§ **Written instruction**: Copy the material word for word, from the line with "Given: Open the map layers switcher" through the end of the material. Leave the pictures out of your copy.

§ **Record set**:
.....

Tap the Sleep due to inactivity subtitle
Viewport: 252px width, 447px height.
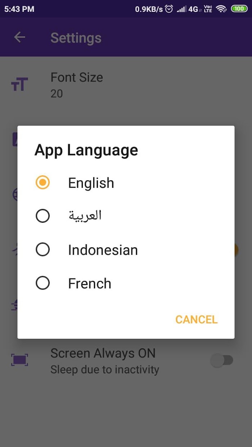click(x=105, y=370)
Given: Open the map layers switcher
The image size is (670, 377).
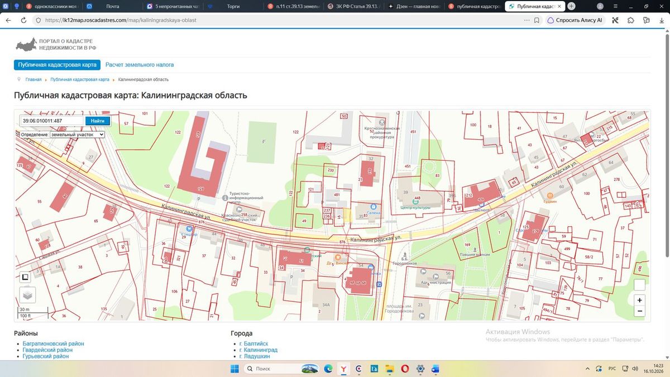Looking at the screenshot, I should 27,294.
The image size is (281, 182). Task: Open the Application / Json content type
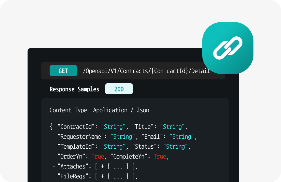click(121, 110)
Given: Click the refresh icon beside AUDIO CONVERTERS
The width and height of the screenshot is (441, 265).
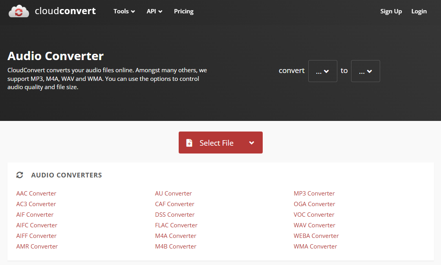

.....

§ **The reply**:
Given: Open the map layers switcher
The image size is (670, 377).
Looking at the screenshot, I should 27,294.
The image size is (281, 182). Task: Open the Application / Json content type
click(121, 110)
Given: Click the refresh icon beside AUDIO CONVERTERS
The width and height of the screenshot is (441, 265).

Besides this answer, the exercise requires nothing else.